Increased concentrations of boron in bone recorded in the present study are in agreement with previous observation on the accumulation of boron in soft and bone tissues (Rossi et al., 1993b; Wilson & Ruszler, 1995; 1996; 1998; Lu Lin & Yuan Ying 2003; Kurtoğlu et al., 2005). Supplementation of boron up to 200 mg/kg increased boron accumulation six fold in the tibia and ten fold in the femur. Wilson & Ruszlar (1998) reported similar results in which the supplementation of 50, 100, 200 and 400 mg boron/kg increased the boron accumulation in bones eight fold, while Kurtoğlu et al. (2005) reported an 1.5 to two fold increase when boron content of the diet was increased from 5 and 25 mg/kg. Lu Lin & Yuan Ying (2003) added 0, 20, 40, 60, 80, 100 and 120 mg boron/kg to a broiler diet and found an increase in boron concentration in the blood, liver, breast meat and tibia with an increase in boron intake.
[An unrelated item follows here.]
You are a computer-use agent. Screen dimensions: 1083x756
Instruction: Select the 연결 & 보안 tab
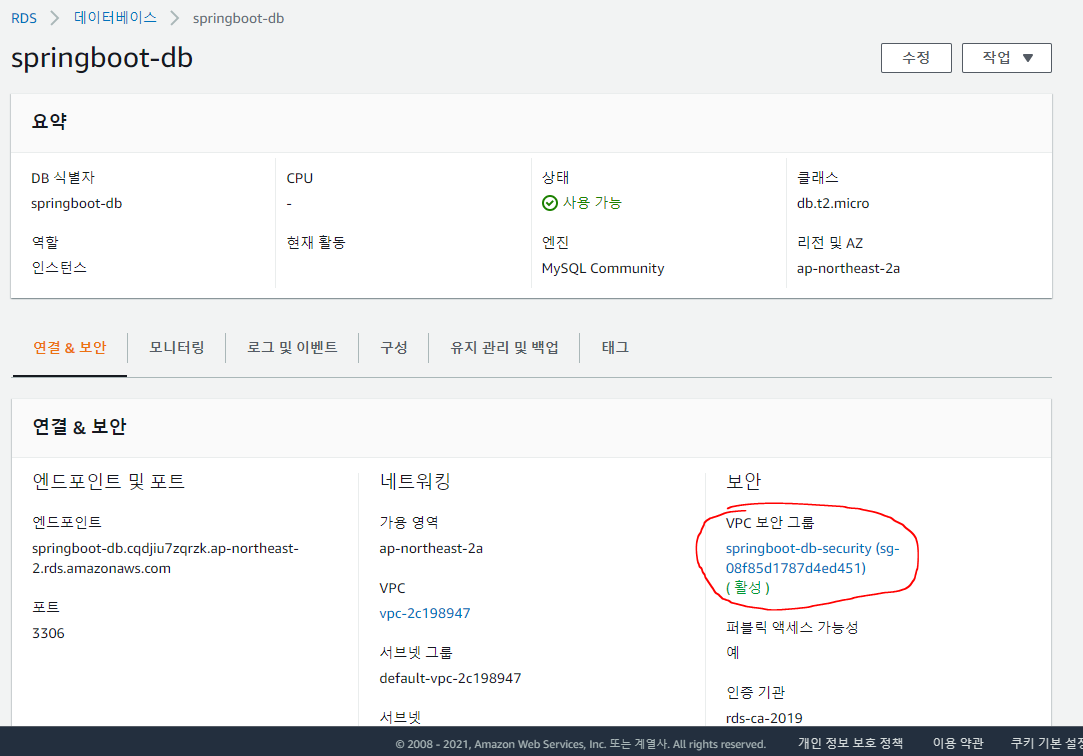pyautogui.click(x=69, y=348)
In the present study, boron accumulations in bones did not cause any health problems or a reduction in productive performance of the layers. These results are in line with previous studies (Rossi et al., 1993b, Wilson & Ruszler 1995; 1996; 1998; Lin & Ying 2003; Kurtoğlu et al., 2005).
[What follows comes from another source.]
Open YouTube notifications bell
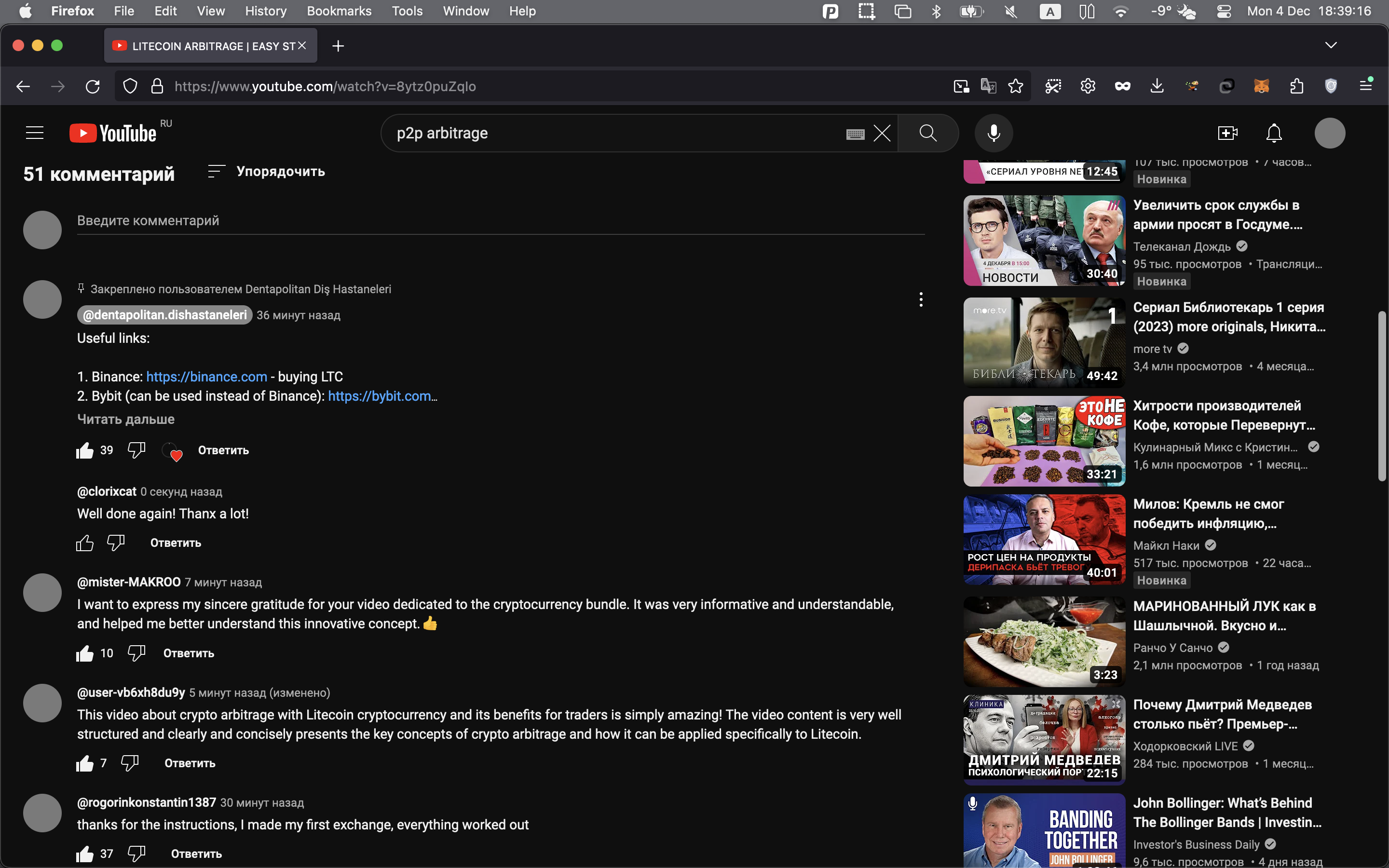 (x=1274, y=133)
In this study, the supplementation of 25 - 200 mg boron/kg to hens during a period of 4 - 64 weeks of age did not affect the health status and productive performance of the layers. However, inner egg quality parameters, albumen height and Haugh units were improved by the supplementation of 25 and 50 mg boron/kg. In practice, chickens in layer cages develop decreased Ca utilization when getting older and often develop leg problems (osteoporosis, etc.) due to their high level of egg production, leading to economic losses. In the current study, 25 and 50 mg boron/kg resulted in the accumulation of Ca in bones, supported Ca-P metabolism and improved egg shell quality.
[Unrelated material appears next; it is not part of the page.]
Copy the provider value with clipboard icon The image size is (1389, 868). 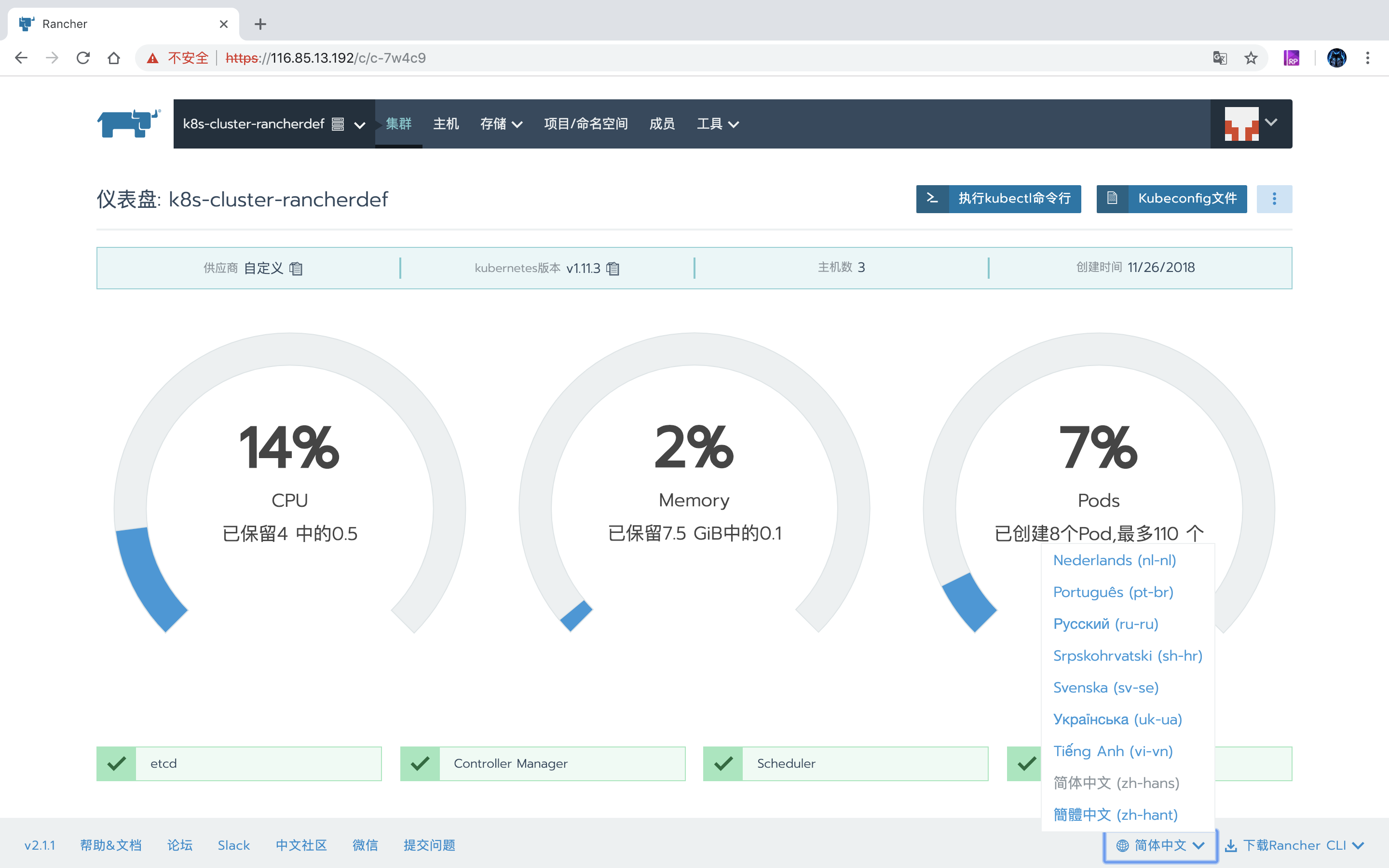point(296,269)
In conclusion, boron supplementation at 25 and 50 mg/kg improved egg quality. Further studies on the inclusion of boron in layer diets are suggested which could include different levels of Ca and P and anatomical and histological investigations. It is suggested that up to 50 mg boron/kg could be included in the diets of egg producing hens.
This study was funded by the National Boron Institute (BOREN) in Turkey.